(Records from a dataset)

◇ ◇ ◇ ◇ ◇ ◇ ◇

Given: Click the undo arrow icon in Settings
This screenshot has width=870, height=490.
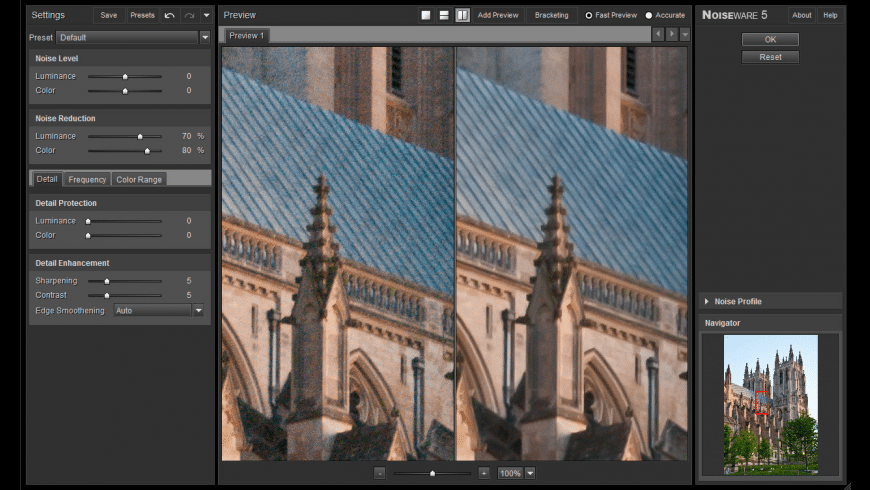Looking at the screenshot, I should pyautogui.click(x=169, y=15).
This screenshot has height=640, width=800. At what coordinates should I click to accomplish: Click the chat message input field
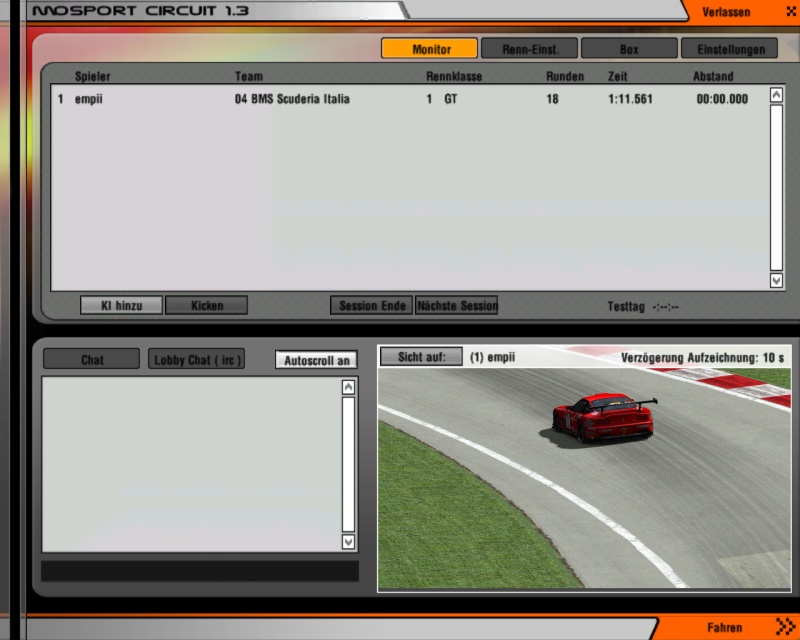point(199,571)
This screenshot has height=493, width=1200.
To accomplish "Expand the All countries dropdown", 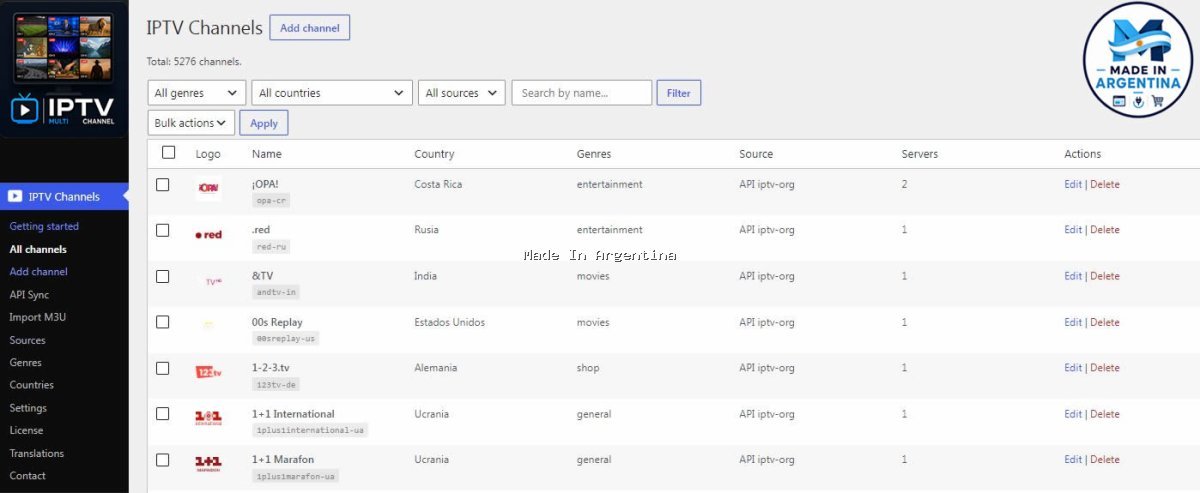I will pyautogui.click(x=332, y=93).
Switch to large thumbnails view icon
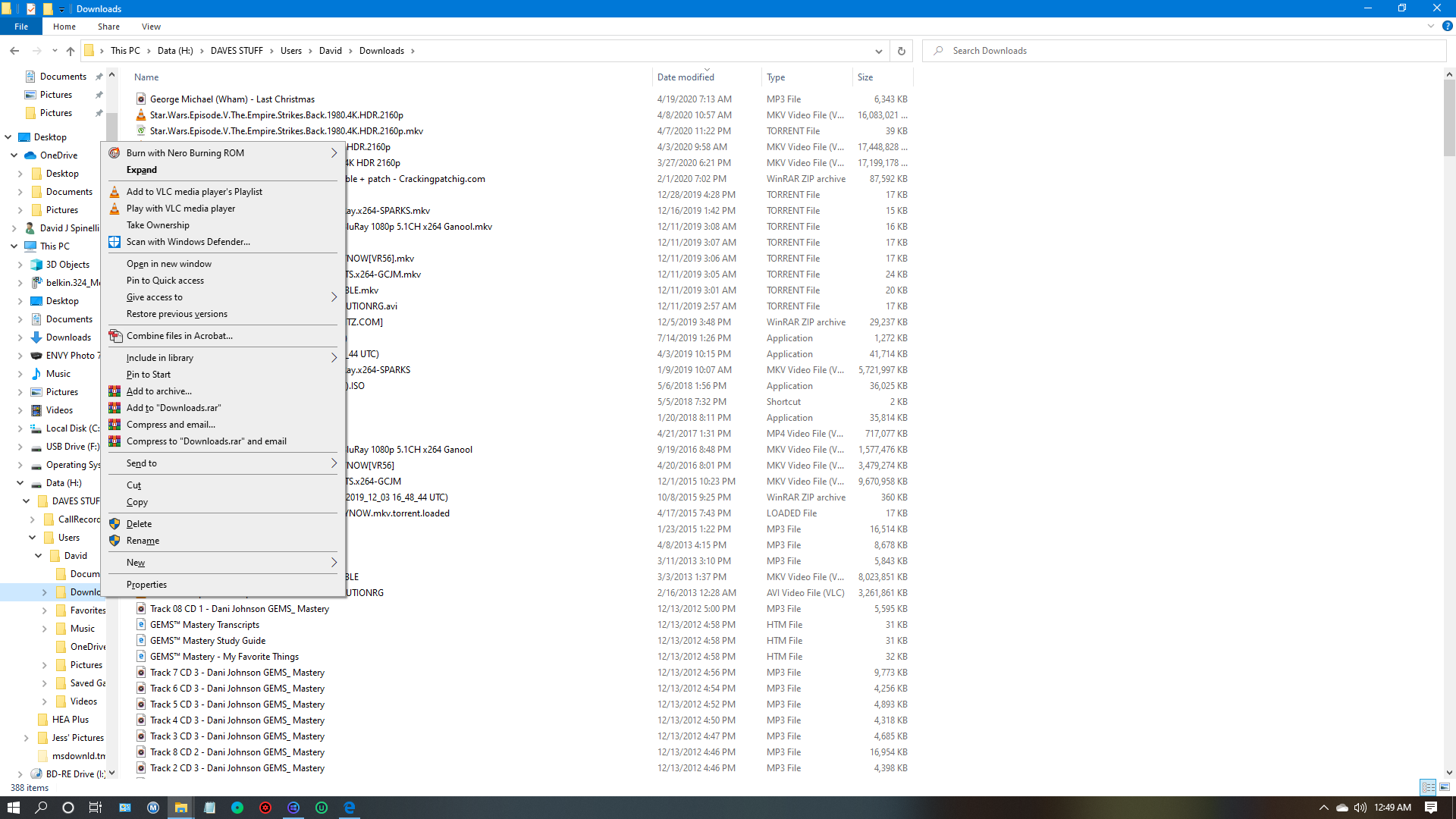 1445,787
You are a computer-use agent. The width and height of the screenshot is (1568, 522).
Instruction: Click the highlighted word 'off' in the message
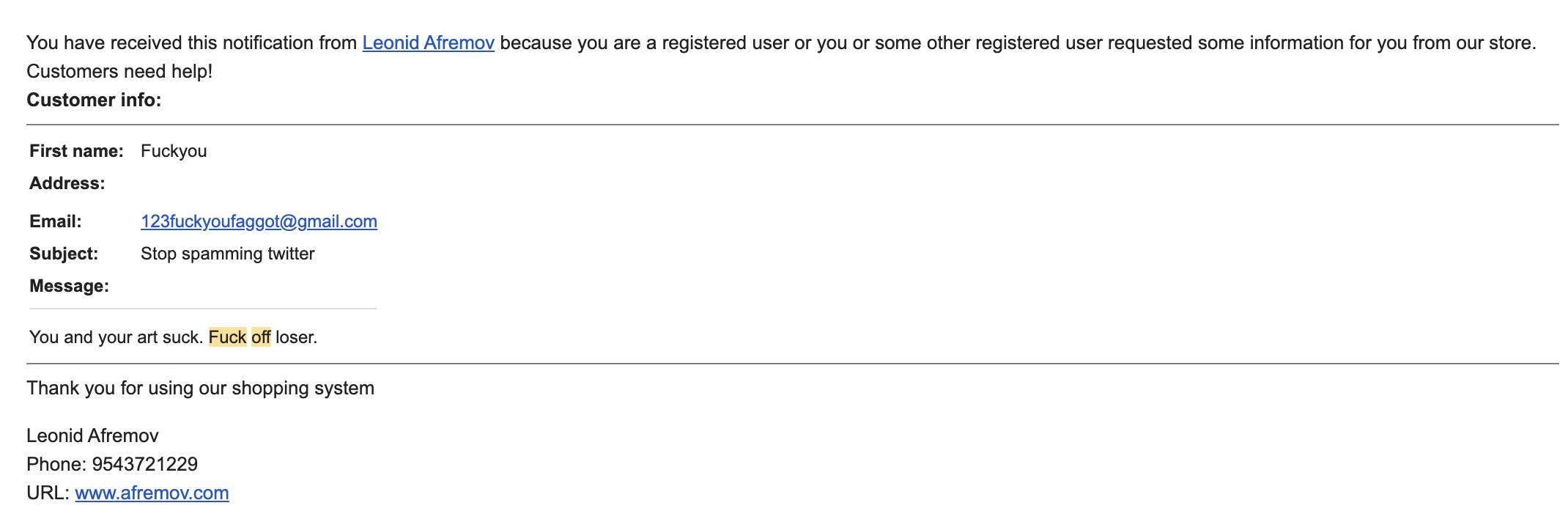(261, 337)
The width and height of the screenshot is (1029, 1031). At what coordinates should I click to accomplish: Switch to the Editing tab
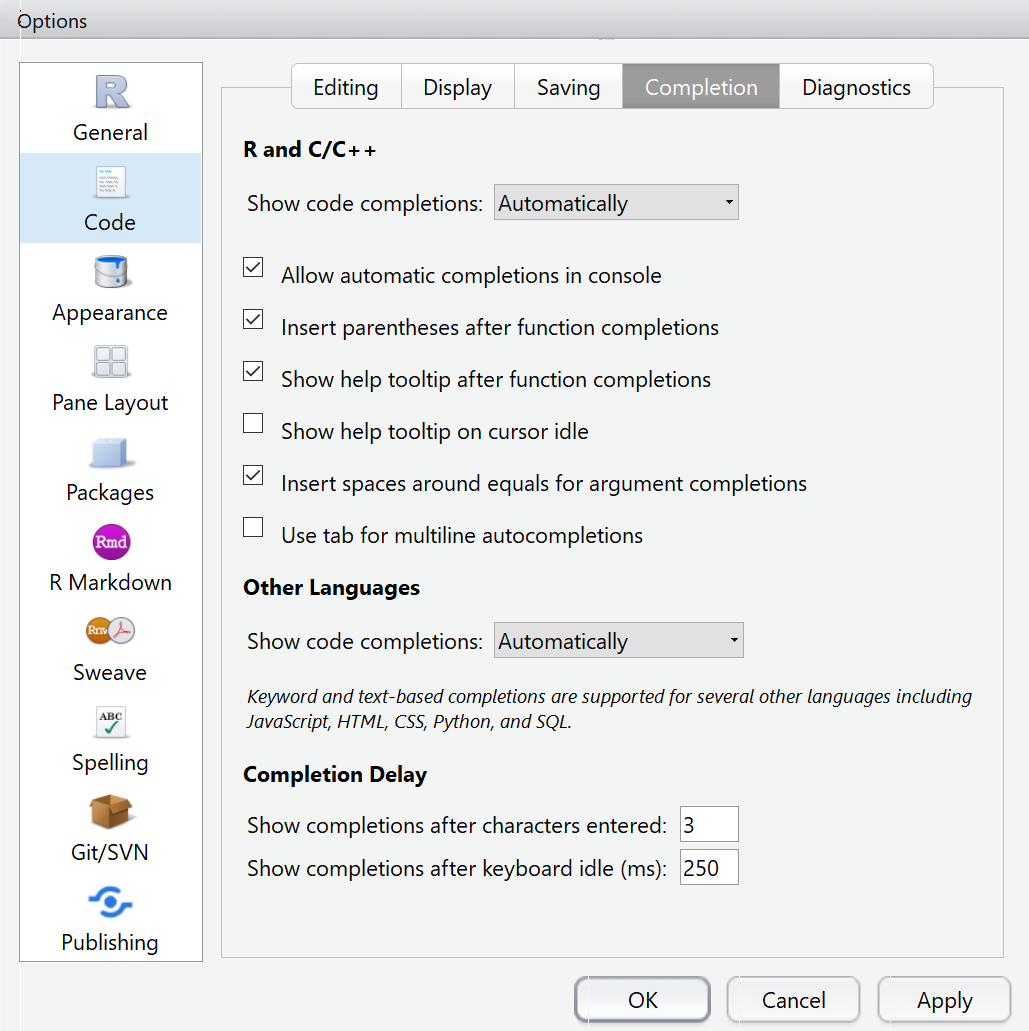coord(346,88)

◇ ◇ ◇ ◇ ◇ ◇ ◇

### WHAT TO PRODUCE
Your copy should consist only of the lines from the one containing "The width and height of the screenshot is (1029, 1031)." through the last line of the entries above, reproduced exactly, without pictures.

### RESPONSE TO THIS TASK
The width and height of the screenshot is (1029, 1031). At what coordinates should I click to accomplish: Switch to the Editing tab
coord(346,88)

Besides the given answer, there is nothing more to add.